--- Task inputs Enclosed Below ---

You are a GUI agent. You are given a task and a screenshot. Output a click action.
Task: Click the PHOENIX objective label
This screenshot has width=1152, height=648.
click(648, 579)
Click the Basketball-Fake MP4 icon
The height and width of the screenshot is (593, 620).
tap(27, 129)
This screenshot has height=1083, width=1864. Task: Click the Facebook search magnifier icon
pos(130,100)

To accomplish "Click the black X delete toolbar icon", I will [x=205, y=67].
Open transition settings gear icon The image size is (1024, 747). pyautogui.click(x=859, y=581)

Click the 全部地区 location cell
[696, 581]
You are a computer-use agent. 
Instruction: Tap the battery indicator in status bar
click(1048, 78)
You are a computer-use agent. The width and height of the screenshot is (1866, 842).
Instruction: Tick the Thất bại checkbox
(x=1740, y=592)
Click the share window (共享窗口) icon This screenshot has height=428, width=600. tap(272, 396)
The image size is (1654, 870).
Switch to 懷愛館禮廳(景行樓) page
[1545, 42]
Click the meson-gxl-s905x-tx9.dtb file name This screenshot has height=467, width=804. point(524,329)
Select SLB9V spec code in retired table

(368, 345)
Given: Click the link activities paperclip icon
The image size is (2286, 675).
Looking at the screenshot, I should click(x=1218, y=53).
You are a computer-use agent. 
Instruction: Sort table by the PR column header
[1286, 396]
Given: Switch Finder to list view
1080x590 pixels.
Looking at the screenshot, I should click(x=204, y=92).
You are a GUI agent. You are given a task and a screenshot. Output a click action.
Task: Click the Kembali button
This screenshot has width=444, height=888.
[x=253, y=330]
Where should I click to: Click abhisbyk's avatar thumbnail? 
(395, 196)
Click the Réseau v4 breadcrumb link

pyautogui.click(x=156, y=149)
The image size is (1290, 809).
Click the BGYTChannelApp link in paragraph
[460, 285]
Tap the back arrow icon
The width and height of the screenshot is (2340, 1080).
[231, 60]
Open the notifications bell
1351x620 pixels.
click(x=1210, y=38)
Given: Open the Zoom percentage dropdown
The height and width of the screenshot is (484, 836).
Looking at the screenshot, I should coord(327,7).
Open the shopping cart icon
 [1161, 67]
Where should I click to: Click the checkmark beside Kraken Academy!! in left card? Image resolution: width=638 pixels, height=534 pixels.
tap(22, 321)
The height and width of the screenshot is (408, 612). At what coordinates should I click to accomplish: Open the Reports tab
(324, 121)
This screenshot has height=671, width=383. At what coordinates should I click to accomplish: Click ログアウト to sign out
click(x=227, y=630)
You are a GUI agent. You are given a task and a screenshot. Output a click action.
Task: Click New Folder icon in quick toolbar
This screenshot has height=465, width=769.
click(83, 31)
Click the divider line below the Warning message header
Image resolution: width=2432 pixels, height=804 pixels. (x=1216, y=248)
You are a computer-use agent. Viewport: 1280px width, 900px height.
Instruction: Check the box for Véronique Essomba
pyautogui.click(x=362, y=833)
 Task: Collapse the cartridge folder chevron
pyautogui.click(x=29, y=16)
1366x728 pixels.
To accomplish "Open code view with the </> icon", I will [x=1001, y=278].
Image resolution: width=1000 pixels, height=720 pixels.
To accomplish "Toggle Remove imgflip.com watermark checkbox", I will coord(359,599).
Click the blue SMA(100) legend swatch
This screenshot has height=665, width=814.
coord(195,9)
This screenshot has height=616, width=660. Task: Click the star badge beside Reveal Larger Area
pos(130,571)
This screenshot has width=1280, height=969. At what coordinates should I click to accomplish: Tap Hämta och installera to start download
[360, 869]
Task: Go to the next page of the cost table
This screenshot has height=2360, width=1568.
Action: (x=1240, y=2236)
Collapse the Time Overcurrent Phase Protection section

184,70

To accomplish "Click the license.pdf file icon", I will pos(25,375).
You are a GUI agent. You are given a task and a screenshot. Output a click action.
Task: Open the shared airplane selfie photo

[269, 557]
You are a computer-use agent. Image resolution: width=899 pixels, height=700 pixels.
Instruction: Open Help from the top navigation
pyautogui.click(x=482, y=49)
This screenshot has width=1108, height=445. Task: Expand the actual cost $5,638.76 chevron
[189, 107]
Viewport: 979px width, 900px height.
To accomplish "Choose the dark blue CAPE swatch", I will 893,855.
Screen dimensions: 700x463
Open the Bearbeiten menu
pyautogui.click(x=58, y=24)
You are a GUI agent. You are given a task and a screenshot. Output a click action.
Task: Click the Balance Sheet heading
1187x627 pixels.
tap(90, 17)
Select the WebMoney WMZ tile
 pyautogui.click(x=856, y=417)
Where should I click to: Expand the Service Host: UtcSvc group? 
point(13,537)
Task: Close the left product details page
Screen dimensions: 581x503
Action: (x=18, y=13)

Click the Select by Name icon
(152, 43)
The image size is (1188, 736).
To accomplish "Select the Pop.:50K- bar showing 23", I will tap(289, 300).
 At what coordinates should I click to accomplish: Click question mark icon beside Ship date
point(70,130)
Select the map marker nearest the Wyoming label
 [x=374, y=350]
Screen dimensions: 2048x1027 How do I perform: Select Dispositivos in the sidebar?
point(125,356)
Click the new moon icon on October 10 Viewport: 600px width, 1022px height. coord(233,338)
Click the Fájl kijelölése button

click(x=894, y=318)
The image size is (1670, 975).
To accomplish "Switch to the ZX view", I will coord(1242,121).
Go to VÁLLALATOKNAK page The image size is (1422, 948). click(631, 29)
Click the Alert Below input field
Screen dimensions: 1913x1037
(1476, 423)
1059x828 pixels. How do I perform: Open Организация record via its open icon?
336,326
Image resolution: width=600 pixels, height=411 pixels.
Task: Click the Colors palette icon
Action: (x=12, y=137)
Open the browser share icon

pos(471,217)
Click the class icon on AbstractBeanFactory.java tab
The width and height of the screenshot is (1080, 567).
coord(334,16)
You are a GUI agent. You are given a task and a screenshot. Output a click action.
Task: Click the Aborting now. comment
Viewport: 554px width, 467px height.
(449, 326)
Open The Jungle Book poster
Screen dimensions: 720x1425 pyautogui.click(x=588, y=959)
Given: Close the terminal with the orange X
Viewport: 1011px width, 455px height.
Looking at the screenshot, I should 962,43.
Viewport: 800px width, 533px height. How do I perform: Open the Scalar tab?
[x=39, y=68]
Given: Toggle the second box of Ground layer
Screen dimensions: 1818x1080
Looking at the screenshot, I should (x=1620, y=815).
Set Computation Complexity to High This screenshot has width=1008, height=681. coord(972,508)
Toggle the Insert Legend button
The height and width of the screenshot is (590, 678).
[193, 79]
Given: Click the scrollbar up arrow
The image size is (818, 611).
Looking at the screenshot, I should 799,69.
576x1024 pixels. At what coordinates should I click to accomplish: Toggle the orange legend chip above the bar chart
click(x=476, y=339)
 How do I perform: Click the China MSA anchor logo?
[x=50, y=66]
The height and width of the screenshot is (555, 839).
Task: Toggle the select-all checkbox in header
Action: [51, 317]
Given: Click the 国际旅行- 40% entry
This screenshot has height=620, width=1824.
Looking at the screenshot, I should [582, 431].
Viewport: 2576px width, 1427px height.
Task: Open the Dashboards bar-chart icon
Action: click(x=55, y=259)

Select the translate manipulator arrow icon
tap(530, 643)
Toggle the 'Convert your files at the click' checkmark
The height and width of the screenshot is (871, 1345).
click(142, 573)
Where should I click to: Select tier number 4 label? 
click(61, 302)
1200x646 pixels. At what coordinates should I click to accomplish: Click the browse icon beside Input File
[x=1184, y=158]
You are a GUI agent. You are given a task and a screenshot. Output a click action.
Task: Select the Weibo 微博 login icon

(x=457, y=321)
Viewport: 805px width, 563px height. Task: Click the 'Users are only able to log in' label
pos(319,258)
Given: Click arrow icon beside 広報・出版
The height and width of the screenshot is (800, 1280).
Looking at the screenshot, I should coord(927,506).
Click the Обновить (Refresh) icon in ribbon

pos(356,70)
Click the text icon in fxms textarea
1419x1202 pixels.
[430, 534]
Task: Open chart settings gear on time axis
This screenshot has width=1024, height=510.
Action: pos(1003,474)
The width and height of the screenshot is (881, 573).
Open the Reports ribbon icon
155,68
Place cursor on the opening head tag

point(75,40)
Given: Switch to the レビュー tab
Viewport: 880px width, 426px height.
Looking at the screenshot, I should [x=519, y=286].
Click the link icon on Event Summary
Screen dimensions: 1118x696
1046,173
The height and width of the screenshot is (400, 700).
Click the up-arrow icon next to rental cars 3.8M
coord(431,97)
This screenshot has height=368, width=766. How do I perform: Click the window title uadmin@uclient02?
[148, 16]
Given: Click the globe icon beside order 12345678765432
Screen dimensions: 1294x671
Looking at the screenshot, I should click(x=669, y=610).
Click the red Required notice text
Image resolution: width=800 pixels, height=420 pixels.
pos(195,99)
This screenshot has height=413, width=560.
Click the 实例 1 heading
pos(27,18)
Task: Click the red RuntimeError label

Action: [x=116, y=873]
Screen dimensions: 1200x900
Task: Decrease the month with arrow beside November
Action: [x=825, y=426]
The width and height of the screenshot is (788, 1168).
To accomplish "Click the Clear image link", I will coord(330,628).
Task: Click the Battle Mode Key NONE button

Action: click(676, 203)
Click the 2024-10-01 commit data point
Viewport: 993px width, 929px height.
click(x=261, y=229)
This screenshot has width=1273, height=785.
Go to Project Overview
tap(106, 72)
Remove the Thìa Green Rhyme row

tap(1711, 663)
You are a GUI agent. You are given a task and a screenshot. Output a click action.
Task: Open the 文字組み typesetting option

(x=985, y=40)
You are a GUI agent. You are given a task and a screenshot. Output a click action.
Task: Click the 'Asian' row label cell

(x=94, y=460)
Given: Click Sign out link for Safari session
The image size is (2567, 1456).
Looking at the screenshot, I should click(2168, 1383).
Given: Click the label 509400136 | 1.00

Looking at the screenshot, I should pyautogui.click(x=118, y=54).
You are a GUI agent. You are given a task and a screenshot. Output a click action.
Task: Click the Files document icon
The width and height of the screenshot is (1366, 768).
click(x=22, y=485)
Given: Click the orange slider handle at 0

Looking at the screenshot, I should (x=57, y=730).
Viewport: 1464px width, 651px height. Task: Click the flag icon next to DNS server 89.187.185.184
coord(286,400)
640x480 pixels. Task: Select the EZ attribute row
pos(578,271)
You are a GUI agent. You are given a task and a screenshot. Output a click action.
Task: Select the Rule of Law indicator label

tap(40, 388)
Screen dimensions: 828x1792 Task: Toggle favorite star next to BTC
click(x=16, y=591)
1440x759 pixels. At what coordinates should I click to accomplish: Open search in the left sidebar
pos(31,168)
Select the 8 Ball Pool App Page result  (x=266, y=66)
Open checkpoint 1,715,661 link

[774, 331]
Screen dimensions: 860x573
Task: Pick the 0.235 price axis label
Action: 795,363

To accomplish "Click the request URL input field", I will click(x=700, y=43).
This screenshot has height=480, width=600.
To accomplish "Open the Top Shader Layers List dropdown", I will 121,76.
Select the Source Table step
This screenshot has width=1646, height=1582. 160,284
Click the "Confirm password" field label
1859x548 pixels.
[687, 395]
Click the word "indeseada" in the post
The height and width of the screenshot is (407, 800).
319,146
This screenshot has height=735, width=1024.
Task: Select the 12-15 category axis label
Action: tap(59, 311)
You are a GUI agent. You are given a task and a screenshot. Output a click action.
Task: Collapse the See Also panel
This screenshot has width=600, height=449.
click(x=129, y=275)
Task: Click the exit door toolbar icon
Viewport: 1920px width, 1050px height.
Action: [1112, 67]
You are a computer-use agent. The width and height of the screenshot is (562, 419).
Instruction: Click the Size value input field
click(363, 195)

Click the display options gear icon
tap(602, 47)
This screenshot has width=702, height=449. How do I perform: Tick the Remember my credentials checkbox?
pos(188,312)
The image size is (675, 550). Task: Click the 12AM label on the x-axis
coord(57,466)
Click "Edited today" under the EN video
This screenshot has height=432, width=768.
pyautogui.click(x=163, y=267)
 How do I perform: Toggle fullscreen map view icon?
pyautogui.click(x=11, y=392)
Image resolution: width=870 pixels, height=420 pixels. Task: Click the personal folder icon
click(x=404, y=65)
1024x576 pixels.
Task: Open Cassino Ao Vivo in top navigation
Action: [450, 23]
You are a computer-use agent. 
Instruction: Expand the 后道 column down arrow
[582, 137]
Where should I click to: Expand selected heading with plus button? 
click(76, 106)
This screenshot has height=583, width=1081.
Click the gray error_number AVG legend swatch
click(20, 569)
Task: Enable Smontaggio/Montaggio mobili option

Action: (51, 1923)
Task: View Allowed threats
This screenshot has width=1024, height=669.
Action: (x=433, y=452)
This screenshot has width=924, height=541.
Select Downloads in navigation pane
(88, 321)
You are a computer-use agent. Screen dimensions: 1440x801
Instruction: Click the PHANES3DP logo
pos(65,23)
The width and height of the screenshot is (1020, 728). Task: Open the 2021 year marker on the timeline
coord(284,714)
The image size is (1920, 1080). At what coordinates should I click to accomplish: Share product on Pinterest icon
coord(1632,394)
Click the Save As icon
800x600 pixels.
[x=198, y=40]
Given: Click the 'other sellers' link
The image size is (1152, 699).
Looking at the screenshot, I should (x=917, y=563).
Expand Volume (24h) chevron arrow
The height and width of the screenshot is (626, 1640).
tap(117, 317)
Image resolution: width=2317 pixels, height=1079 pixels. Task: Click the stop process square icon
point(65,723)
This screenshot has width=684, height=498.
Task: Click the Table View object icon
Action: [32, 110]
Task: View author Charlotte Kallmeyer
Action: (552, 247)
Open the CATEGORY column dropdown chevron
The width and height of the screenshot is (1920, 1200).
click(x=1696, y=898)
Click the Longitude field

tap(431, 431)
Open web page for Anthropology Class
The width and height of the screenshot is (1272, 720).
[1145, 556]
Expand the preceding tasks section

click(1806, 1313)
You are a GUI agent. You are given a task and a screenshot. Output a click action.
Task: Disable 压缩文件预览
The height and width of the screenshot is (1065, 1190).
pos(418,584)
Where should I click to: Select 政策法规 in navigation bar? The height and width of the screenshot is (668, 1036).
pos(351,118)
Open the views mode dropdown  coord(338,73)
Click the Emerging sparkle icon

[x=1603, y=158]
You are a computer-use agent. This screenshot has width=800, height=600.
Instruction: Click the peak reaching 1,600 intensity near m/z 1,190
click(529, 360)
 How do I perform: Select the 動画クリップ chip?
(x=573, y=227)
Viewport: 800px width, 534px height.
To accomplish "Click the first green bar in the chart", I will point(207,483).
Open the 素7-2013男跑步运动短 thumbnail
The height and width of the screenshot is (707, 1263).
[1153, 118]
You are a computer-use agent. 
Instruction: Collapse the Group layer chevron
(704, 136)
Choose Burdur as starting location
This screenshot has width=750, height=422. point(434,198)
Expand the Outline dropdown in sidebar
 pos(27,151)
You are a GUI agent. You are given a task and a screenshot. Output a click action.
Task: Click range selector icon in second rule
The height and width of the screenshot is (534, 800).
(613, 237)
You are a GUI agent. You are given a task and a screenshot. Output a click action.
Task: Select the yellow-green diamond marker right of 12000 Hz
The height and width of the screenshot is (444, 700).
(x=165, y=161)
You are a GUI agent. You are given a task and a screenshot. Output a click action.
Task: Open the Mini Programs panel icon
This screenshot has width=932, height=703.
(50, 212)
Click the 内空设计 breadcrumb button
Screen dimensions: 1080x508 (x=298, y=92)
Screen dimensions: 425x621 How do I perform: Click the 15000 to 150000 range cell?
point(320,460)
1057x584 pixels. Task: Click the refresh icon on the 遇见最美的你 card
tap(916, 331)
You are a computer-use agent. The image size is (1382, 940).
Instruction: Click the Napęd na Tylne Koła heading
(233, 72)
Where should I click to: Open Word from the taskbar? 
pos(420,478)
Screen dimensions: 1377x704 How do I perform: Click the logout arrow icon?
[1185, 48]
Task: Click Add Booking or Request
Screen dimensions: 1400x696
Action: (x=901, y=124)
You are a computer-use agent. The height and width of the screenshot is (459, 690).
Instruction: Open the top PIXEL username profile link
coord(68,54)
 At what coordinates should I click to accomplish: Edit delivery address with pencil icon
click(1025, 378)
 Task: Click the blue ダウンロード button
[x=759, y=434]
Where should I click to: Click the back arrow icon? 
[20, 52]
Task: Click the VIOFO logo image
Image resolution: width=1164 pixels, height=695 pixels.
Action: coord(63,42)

--- End of Enclosed Task inputs ---

◆ **What you need to do**: Your answer must be the lines from the one holding "Screen dimensions: 1400x696" to the end of the listing above, exactly as written and nothing else.

◆ **Answer for this exercise**:
Screen dimensions: 1400x696
Action: (x=901, y=124)
You are a computer-use agent. The height and width of the screenshot is (459, 690).
Instruction: Open the top PIXEL username profile link
coord(68,54)
 At what coordinates should I click to accomplish: Edit delivery address with pencil icon
click(1025, 378)
 Task: Click the blue ダウンロード button
[x=759, y=434]
Where should I click to: Click the back arrow icon? 
[20, 52]
Task: Click the VIOFO logo image
Image resolution: width=1164 pixels, height=695 pixels.
Action: coord(63,42)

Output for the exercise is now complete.